Old 04-26-2004, 11:33 AM   #2
shubb
Member
 
Registered: Oct 2003
Location: San Francisco
Distribution: Slackware 13.37
Posts: 150

Rep: Reputation: 16
What you are seeing is a result of how MS networking works. They send out broadcasts to their subnet broadcast address which will not get forwarded across a router boundary. A WINS server should resolve this. Try adding the following line to one of your samba machines that you want to be the WINS server.

wins support = yes

For the other samba machines that you have, add the following lines.

wins support = no
wins server = 192.168.1.x
name resolve order = wins hosts lmhosts bcast

I have not verified this myself, but this is what I found on a quick Google search.
 
Old 05-13-2004, 11:21 AM   #3
Lenny
LQ Newbie
 
Registered: Sep 2003
Location: Up north
Posts: 22

Rep: Reputation: 0
I could need some help on this subject as well.
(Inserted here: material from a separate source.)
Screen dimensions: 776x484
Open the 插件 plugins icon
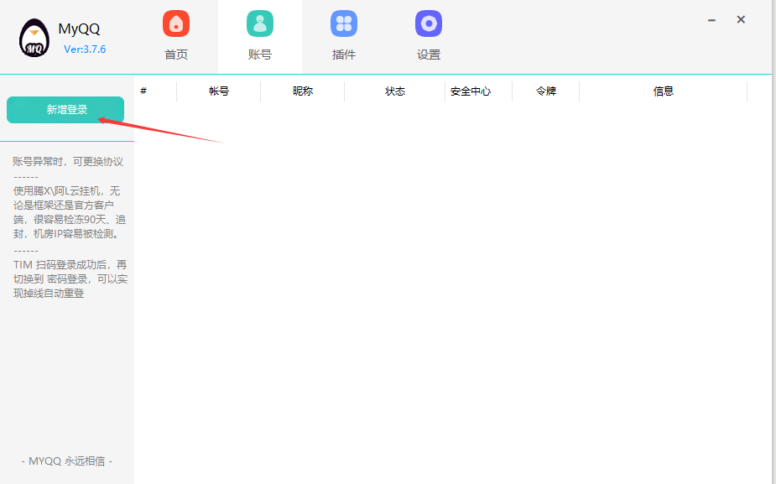tap(344, 23)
I have a similar setup, but only one computer on each subnet and no samba server on the router. That is, something like this:

[windows machine (192.168.0.3)] <---> [router] <---> [linux machine w. samba (192.168.1.2)]

I can't access the samba share from windows either, even after I've set up a WINS server on the linux machine. I specified it's ip in tcp/ip "advanced properties" on the xp box.

As for the rest of the setup, it should be ok since the samba server was actually running on the router before, on the same subnet as the windows box, and was working there. I just moved the configuration files and all.

The smb.conf looks like this:
Code:
[global]
   workgroup = Dask
   netbios name = fiesta
   server string = Samba Server %v

load printers = no
log file = /var/log/samba/log.%m
log level = 3

hosts allow = 192.168.0.3 127.
security = user
encrypt passwords = yes
smb passwd file = /etc/samba/private/smbpasswd
socket options = TCP_NODELAY SO_RCVBUF=8192 SO_SNDBUF=8192
remote browse sync = 192.168.0.3
remote announce = 192.168.0.255
time server = yes
wins support = yes
dns proxy = no
[storage]
   comment = Storage
   path = /stora
   valid users = lenny, nobody
   public = yes
   writable = yes
   write list = lenny
 
Old 05-13-2004, 03:25 PM   #4
shubb
Member
 
Registered: Oct 2003
Location: San Francisco
Distribution: Slackware 13.37
Posts: 150

Rep: Reputation: 16
Do you have IP connectivity to the samba server? Can you browse it if you browse directly to the IP of the server?
 
Old 05-13-2004, 04:03 PM   #5
WhatsHisName
Senior Member
 
Registered: Oct 2003
Location: /earth/usa/nj (UTC-5)
Distribution: RHL9;F1-10; CentOS4-5; DebianSarge-Squeeze
Posts: 1,151

Rep: Reputation: 46
Lenny: In addition to adding the linux address to the xp wins resolution configuration, try also adding the linux box netbios name / IP address to the xp /windows/system32/drivers/etc/lmhosts file and reboot. You probably already have the file /windows/system32/drivers/etc/LMHOSTS.SAM to use as an example.
 
Old 05-15-2004, 06:49 PM   #6
Lenny
LQ Newbie
 
Registered: Sep 2003
Location: Up north
Posts: 22

Rep: Reputation: 0
Thanks for your quick replies. I wasn't able to see them until today, since I attempted another solution: merging the networks (using 192.168.1.X on both interfaces). It didn't work, and when I tried to go back to the previous ip numbers, I accidently set my gateway to 192.168.1.0 and couldn't connect to it and I couldn't understand why... So anyway, it's been interesting.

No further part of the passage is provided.